Hearing Interpreter:
The interpreter is requesting you to repeat the question, please.
[Hong's attorney:]
Q. Yes. When the photos were taken, Mr. Cooper, did you say anything about the photos to your family?
A. Explain again, please.(R.R. at 194a (emphasis added).)
Hearing Interpreter:
Could you repeat that question?
[Hong's attorney:]
I'll move on.
First, we observe that the transcript indicates that Hong's attorney's question to Plaintiff about whether he asked his family why the sidewalk photographs needed be taken did not constitute hearsay. Indeed, the question merely called for a "yes or no" response, which may have led to a hearsay question thereafter. Regardless, a hearsay objection was premature in this instance. Second, we observe the City's objection was couched more in terms of relevance than hearsay. As the City's attorney stated during the objection, "there [was] no relevance as to him asking why to his mother and brother [took] the photographs." Id. We agree. In fact, Hong did not proffer or attempt to proffer any reason for why the question was relevant until he submitted his brief to this Court.

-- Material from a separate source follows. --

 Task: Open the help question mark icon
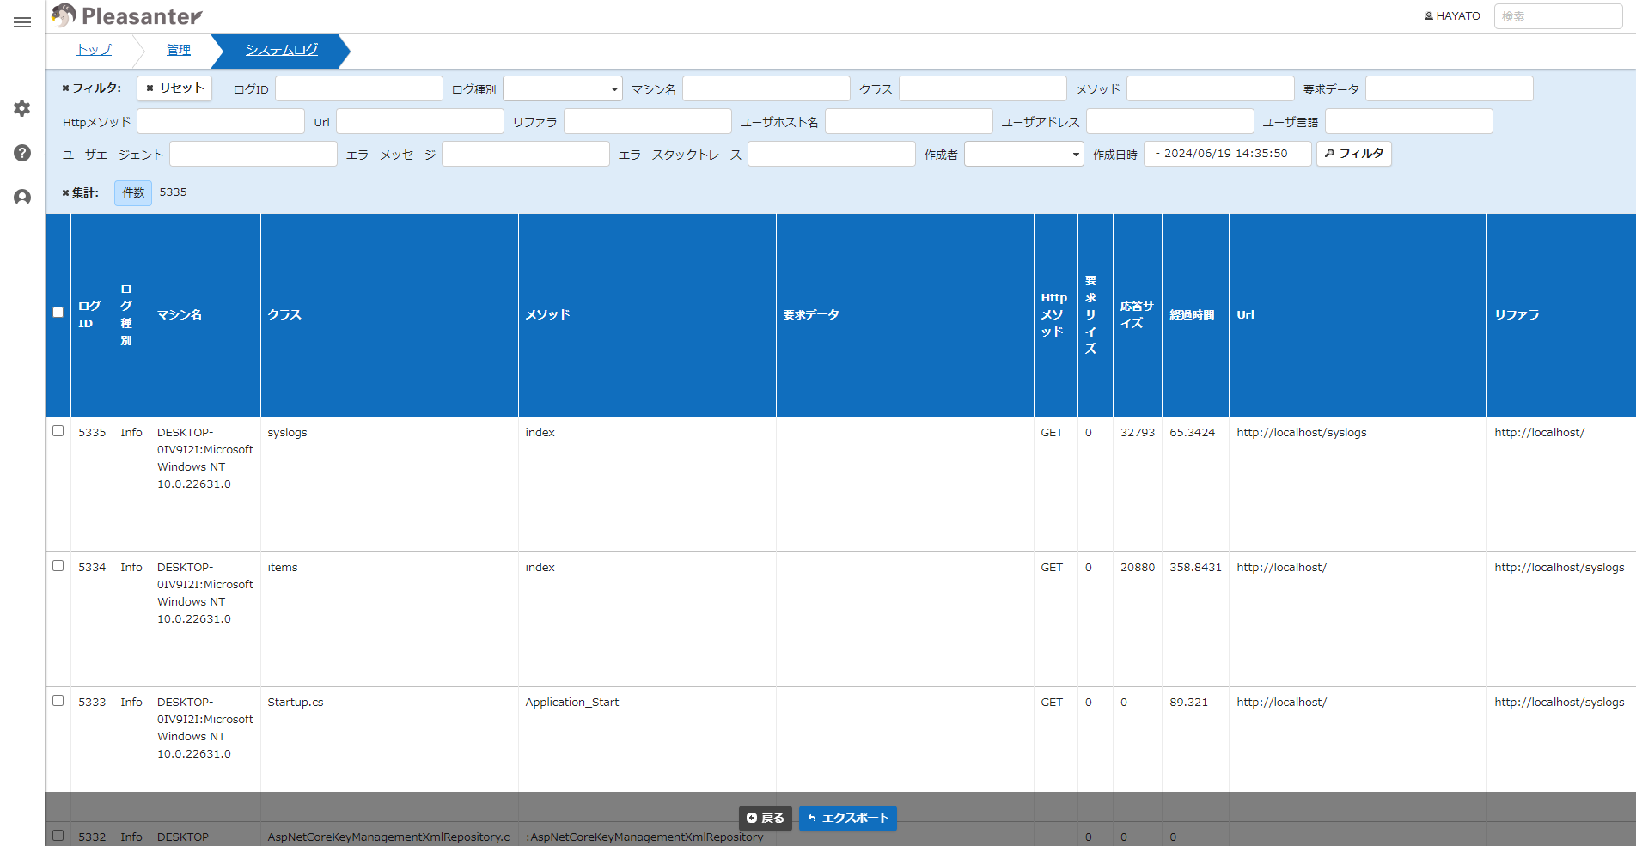pos(22,153)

In his brief, Hong argues that the question was "relevant and material to the issue of whether [Plaintiff] was being truthful in light of his inability to remember the specific date and location of his slip and fall injury." (Appellant's br. at 18.) We disagree. A question about the reasons why the photographs were taken would not prove where or when Plaintiff fell and thus was immaterial for that purpose. Indeed, the issue of where and when Plaintiff fell was adequately addressed by Plaintiff's testimony and related documentary evidence. Specifically, Plaintiff testified at the hearing that he sustained an injury as a result of his tripping and falling on Letterly Street in or around September 18, 2008. We, therefore, conclude that the objected-to question would not have led to relevant material evidence, and as a result, the trial court did not abuse its discretion in sustaining the City's objection.
We also agree with the trial court that Hong's argument that the trial court somehow precluded him from questioning Plaintiff about the photographs of the sidewalk is without merit. As the hearing transcript demonstrates, Hong's attorney voluntarily waived all rights to question Plaintiff about the reasons why the sidewalk photographs were taken when the attorney decided to "move on." (R.R. at 194a.)
Accordingly, we affirm the trial court's order.
/s/_________
P. KEVIN BROBSON, Judge ORDER
AND NOW, this 10th day of June, 2013, the order of the Court of Common Pleas of Philadelphia County is hereby AFFIRMED.